HALLOWEEN is actually Old English for "hallowed eve" or "holy Eve". I am not concerned with the European cultural adaptations to the October 31 date when Pope Gregory II moved the Feast of All Saints to November 1 in the early seventh century. Far more important is pointing to the saints here on earth and those gone before us as examples of goodness.
And speaking of saints on earth and in heaven, last week I made the mistake of referring the US evangelist Billy Graham as "the late" Billy Graham. Actually, Mr Graham is still alive and is looking forward to his 95th birthday next Thursday. Thanks to the countless readers who pointed out the mistake. I am happy to have so many readers, but what a way to be reminded.
As a nation, the closest thing we have to All Saints Day is National Heroes' Day. The real pity is that the honoured are not awarded after the sort of scrutiny that occurs in the churches that honour saints, such as the Roman Catholic and Orthodox churches.
The Roman Catholic Church has de-canonised some of the saints despite the thorough scrutiny. Will Jamaica ever reach the stage of where we remove someone from the honours list, other than those who are subsequently convicted? Some will argue that national honours in Jamaica are for accomplishments and services rendered, whereas canonisation is rendered on those who have been virtuous.
This, however, leaves many historians wondering what did some do to receive Jamaican honours. Some are even tempted to ask a few of the honorees if they paid for the honours and, if so, whom did they pay and at what price?
In 1969, Jamaica had its first National Heroes' Day, having developed a system of Jamaican honours. Both Sir Alexander Bustamante and Norman Manley were to be made national heroes upon their death. At the time, the Jamaica Labour Party was in power and Hugh Shearer was prime minister.
But Norman Manley died on September 2, 1969, some six weeks before the first National Heroes' Day. Of course the JLP could not allow the People's National Party to be able to claim a hero while they could not. So Bustamante was also made a national hero -- the only declared Jamaican national hero in his own lifetime, so far.
For what may be deemed political expediency, the JLP would not wait for anyone to investigate any claim that Bustamante was credited wrongly for the work of others like Saint William Grant and Allan 'Father' Coombs. Bustamante died in 1977.
The idea of an All Saints Day is really inspired by the scriptures, especially the Roman Catholic Bible which contains 72 books -- not 66 books as in the King James Version. Roman Catholics know what Protestants refer to as the Apocrypha, as the Deutero-Canonical Books. However, even Protestants and non-believers refer to the Book of Sirach, Chapter 44 as a reference for awarding honours.
The PNP's second general secretary was Vernon Arnett, who served in that position for 24 years (O T Fairclough was the first). Arnett also served as minister of finance from 1959 to 1962 in succession to Noel Nethersole who died suddenly.
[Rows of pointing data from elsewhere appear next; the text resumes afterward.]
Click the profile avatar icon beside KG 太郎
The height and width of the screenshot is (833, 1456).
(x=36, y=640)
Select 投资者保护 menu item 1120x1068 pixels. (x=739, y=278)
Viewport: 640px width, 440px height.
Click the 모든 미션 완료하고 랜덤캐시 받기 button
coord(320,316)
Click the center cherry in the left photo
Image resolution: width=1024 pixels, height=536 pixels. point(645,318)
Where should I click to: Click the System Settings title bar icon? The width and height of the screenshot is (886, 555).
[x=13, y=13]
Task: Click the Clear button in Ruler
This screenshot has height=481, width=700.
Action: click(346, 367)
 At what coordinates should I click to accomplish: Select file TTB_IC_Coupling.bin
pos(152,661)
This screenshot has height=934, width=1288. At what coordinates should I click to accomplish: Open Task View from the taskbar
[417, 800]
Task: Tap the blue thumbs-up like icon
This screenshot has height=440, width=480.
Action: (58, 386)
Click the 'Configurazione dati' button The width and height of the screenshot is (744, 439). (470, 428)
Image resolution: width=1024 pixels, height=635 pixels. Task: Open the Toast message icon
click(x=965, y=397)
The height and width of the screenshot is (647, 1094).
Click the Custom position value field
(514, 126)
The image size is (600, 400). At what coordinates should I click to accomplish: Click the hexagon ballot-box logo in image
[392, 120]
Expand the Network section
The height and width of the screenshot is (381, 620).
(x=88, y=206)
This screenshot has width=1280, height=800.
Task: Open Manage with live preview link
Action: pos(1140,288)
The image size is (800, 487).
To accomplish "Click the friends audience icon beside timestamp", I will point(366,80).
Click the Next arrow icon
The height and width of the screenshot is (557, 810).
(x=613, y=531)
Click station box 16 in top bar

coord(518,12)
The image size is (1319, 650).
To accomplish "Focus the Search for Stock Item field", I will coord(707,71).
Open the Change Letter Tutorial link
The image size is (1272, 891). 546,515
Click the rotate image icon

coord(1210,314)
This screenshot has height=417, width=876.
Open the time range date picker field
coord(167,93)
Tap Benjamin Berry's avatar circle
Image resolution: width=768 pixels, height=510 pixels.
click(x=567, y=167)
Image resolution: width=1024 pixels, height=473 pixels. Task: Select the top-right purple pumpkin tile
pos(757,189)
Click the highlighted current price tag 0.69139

Arnett won Nethersole's Central St Andrew seat in the subsequent by-election.
When Arnett died in 1981, I got a sudden visit from my brother, Paul Burke, who was asked to contact me.
Paul was asked to get his brother who had studied theology to show him Sirach 44 in a Roman Catholic Bible (no Internet in those days). This was read at Arnett's Anglican funeral at Kingston Parish Church. Sirach, which is not found in the King James Version, is also known as Ecclesiasticus (not Ecclesiastes which is found in all Bibles).
On Self-Government Day, November 11, 1957, Jamaica moved to full internal self-government by taking charge of security. On the night before, the chief minister later Premier Norman Manley, in his radio broadcast (No TV until 1963), quoted Sirach 44, which begins: "Next let us praise illustrious men..."
The succeeding verses speak of those to be praised such as farmers, counsellors, princes and governors, authors, composers, and stalwart men. Do we have stalwart men and women, examples of upright Jamaican family men and women? Yes we do, even if they are few and far between. Why are these examples not being utilised to train our young people?
There was a news story in the Jamaica Observer a few weeks ago about the "romping shop" behaviour of high school students in the Half-Way-Tree Transport Centre. This regular practice by some high school students is, no doubt, partially inspired by the sex-madness on the Internet. The reality, however, is that we have properly provided for our youngsters.
In terms of practical solutions, we need national school bus system that is run differently from the last time. The Jamaica Urban Transit Company (JUTC) should not operate it, because as soon as the school holidays start the school buses are used as regular buses. And then the buses never return to the school bus service, which was what happened the last time. But, if the JUTC cannot get their hands on the school buses then that will not happen.
The school bus system should be private buses, and the franchise should be awarded by the Ministry of Education, taking them further away from the long arms of JUTC. This would reduce the use of the Half-Way-Tree Transport Centre by students and lessen the opportunities for misbehaviour.